##### Исходный текст #####
Наука – рациональный тип познания. Эмоции в ней, конечно, есть, но они не должны попадать в научный текст. А вместе с тем к определенному возрасту создается не только научный опыт, но и жизненный. Это не значит, что жизнь трепала и за шиворот таскала. Опыт  – это осмысление, которое не сводится к пинкам, оскорблениям, радостям, подаркам, которые ты получал. И только одно занятие на свете соединяет рациональное и эмоциональное – литература.

О литературоведческом анализе как помехе и подспорье в писательстве:

– Мне это ужасно мешало в первые годы, потому что я знаю, как критики потом будут критиковать. От этого знания надо отключиться, и, поверьте, я отключился. Я пишу как человек: смеюсь с моими героями, иногда плачу, негодую. Строю какие-то схемы, а герои выходят за пределы схем, потому что становятся в каком-то смысле живыми и начинают двигаться.

Писатель Валерий Георгиевич Попов учил меня: не надо командовать, надо идти за ним. Тихо, желательно из-за кустов, наблюдать, и он сам развернется. Писатель – это актер в каком-то смысле. Он играет одного героя, второго, третьего. А настоящая игра – это жизнь. Так что сначала я проживаю эту жизнь.

Но когда текст написан, я начинаю смотреть глазами филолога. Даже двух филологов, потому что мой первый читатель – жена. Вижу: здесь длинно, здесь фраза набекрень – и все это убираю.

Об отношении к цензуре:

– В разные времена я по-разному отвечал на этот вопрос, цензура – понятие динамическое. В 90-е годы, скажу честно, мне очень хотелось ввести цензуру. То, что себе позволяли отдельные люди, было как проникающая радиация, которая полезла отовсюду. Общество было больным, оно перестраивалось. 

Но когда общество стабильно, имеет свои нравственные законы и нормы, цензура не нужна. Если человек допускает что-то негодное – человеконенавистническое, порнографическое, ему просто перестают подавать руку, а это гораздо более сильное действие, чем цензура. Его перестают приглашать.

Мы сейчас не ходим друг на друга с вилами. И относительно нынешнего времени, мне кажется, цензура не нужна.

Точно так же, когда [на книгах] начинают писать «16+», «12+». В русском обществе семья всегда регулировала чтение ребенка. И что, родители дадут ему что-то непотребное? Семья справится с этим гораздо лучше, чем не всегда компетентный человек, который ставит возрастной ценз. В одной крупной библиотеке была выставка «Остромирово Евангелие» – 16+! Цензура – большое искушение.
##### Предоставленные сведения #####
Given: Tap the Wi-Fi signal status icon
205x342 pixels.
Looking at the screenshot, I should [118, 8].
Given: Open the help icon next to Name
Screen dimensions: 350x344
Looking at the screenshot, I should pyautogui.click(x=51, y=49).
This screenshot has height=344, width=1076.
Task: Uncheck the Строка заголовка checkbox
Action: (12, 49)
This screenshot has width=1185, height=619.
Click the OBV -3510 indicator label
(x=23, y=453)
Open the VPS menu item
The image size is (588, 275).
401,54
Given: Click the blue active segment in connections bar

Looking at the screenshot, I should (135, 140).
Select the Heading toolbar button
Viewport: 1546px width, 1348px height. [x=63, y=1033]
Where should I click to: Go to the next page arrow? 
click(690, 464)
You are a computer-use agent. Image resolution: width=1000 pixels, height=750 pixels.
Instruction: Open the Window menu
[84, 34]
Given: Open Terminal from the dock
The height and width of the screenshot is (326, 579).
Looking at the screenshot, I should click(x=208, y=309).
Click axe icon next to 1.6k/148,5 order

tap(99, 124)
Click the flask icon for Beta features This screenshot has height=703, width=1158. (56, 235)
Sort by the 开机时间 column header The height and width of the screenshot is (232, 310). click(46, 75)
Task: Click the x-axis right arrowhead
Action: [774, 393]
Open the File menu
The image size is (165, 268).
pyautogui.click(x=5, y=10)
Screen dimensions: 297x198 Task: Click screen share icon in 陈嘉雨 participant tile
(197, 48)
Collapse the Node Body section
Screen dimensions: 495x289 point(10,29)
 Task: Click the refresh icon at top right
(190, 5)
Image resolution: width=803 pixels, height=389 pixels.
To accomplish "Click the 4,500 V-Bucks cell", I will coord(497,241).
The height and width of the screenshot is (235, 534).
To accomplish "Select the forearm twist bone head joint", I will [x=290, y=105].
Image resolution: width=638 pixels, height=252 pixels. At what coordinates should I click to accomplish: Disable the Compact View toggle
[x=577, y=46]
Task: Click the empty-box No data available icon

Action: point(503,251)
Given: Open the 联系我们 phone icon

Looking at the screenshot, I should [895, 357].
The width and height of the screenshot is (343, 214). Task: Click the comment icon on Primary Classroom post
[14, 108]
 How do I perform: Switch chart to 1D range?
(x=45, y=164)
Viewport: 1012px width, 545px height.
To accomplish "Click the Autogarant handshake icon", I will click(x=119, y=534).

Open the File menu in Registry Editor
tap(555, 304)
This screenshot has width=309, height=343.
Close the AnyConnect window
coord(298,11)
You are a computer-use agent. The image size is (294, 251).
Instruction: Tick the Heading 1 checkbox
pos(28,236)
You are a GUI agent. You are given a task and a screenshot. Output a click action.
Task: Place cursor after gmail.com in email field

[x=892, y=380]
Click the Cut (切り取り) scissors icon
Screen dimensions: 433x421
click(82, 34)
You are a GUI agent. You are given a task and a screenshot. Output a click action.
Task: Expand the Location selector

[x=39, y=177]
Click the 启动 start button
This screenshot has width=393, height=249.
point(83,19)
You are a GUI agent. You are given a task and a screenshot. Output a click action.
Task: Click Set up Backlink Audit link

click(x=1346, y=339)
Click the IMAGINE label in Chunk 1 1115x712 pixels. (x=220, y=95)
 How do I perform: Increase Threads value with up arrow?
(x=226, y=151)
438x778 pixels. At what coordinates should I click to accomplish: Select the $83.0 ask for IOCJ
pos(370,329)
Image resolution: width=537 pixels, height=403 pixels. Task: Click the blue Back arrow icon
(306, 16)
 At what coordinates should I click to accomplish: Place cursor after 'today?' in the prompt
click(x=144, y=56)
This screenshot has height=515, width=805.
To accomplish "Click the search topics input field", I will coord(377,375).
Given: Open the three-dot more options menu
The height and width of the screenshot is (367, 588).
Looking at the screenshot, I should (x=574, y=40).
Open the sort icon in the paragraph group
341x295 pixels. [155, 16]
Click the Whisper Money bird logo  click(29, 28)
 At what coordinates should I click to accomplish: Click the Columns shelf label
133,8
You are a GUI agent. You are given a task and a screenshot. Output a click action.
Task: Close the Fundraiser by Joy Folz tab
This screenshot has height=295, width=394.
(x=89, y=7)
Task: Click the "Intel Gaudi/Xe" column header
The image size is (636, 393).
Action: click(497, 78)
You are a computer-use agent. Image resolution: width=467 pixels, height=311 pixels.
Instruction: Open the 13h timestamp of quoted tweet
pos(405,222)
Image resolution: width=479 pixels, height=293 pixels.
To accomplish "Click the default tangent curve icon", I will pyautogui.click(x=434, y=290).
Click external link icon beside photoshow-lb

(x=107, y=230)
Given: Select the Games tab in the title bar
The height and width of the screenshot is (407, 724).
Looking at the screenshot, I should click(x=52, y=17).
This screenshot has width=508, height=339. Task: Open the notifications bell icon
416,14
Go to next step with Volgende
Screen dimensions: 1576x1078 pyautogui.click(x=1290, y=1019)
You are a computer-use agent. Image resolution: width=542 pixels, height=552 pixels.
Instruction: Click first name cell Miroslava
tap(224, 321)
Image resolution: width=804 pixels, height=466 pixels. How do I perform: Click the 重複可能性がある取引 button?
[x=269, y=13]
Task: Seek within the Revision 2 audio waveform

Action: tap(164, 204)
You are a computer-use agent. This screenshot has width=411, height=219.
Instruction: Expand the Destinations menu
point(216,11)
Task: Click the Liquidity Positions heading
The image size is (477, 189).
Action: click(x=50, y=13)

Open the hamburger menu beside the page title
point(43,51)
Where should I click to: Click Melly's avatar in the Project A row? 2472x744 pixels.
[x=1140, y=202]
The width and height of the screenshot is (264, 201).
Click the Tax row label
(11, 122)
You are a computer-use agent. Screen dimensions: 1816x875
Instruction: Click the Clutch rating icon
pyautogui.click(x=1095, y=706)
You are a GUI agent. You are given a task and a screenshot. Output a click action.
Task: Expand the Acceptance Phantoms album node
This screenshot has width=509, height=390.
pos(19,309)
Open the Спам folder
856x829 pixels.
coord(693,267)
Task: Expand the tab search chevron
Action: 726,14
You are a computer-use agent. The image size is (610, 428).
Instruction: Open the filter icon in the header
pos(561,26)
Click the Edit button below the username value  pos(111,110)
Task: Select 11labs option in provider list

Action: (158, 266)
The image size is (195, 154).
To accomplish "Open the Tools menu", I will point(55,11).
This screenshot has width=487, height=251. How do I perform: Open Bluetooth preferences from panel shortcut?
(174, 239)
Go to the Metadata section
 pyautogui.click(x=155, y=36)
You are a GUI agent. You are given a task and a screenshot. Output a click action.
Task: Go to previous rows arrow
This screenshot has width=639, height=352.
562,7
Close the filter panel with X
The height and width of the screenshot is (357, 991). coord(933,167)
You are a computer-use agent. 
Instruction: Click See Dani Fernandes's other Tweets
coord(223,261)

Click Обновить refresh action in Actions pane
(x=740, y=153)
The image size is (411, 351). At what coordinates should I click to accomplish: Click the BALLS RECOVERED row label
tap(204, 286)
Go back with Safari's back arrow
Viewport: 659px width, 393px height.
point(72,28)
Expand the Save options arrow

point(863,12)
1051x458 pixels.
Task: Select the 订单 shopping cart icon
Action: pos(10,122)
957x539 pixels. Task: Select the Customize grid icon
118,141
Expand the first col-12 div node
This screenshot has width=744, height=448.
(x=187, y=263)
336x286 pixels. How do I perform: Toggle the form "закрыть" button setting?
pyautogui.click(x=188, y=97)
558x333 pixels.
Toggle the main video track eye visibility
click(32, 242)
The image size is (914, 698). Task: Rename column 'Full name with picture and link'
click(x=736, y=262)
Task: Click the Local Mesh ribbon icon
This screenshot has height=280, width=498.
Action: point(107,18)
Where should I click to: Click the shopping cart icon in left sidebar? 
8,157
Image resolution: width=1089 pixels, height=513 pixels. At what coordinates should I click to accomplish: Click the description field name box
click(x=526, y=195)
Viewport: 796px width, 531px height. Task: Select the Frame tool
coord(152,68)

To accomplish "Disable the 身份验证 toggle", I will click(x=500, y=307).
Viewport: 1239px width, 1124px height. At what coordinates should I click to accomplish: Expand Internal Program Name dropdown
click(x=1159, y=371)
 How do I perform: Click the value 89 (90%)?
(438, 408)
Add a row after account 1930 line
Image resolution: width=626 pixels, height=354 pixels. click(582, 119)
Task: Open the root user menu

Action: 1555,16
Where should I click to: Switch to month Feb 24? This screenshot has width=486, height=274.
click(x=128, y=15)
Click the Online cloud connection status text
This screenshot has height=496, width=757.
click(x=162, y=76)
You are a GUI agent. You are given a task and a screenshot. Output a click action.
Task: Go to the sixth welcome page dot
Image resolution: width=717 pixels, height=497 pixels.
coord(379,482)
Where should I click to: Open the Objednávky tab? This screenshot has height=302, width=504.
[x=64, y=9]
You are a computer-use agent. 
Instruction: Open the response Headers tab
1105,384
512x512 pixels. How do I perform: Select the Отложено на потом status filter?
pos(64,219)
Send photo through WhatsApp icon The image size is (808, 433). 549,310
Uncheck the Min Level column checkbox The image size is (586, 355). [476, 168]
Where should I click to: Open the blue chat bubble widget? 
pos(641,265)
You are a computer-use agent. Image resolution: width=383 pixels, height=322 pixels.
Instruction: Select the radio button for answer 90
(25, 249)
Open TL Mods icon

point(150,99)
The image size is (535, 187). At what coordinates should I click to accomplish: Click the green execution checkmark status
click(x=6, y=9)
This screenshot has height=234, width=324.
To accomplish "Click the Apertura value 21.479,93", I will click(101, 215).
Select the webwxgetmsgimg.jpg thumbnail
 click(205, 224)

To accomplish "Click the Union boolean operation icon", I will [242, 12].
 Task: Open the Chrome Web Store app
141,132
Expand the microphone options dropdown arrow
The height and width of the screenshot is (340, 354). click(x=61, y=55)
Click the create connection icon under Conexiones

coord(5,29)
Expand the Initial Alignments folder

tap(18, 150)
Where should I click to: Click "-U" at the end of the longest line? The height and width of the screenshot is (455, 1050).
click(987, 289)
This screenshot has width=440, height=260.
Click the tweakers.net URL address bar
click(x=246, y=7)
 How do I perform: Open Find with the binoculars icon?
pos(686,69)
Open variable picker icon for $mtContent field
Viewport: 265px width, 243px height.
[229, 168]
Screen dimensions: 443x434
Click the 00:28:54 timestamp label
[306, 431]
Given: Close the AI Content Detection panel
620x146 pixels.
#####
Задание и требования: Определите, соответствуют ли утверждения 1., 2. и 3. тексту о писательстве и цензуре: 1. В 90-е годы желания ввести цензуру не возникало. 2. Первым читателем написанного текста становится жена. 3. Возрастной ценз на книгах регулирует чтение ребенка лучше, чем семья. Для каждого утверждения ответьте «да» или «нет» и приведите дословно решающие слова текста.

Ответ на задание:
1. Нет: «В 90-е годы, скажу честно, мне очень хотелось ввести цензуру.»
2. Да: «мой первый читатель – жена.»
3. Нет: «Семья справится с этим гораздо лучше, чем не всегда компетентный человек, который ставит возрастной ценз.»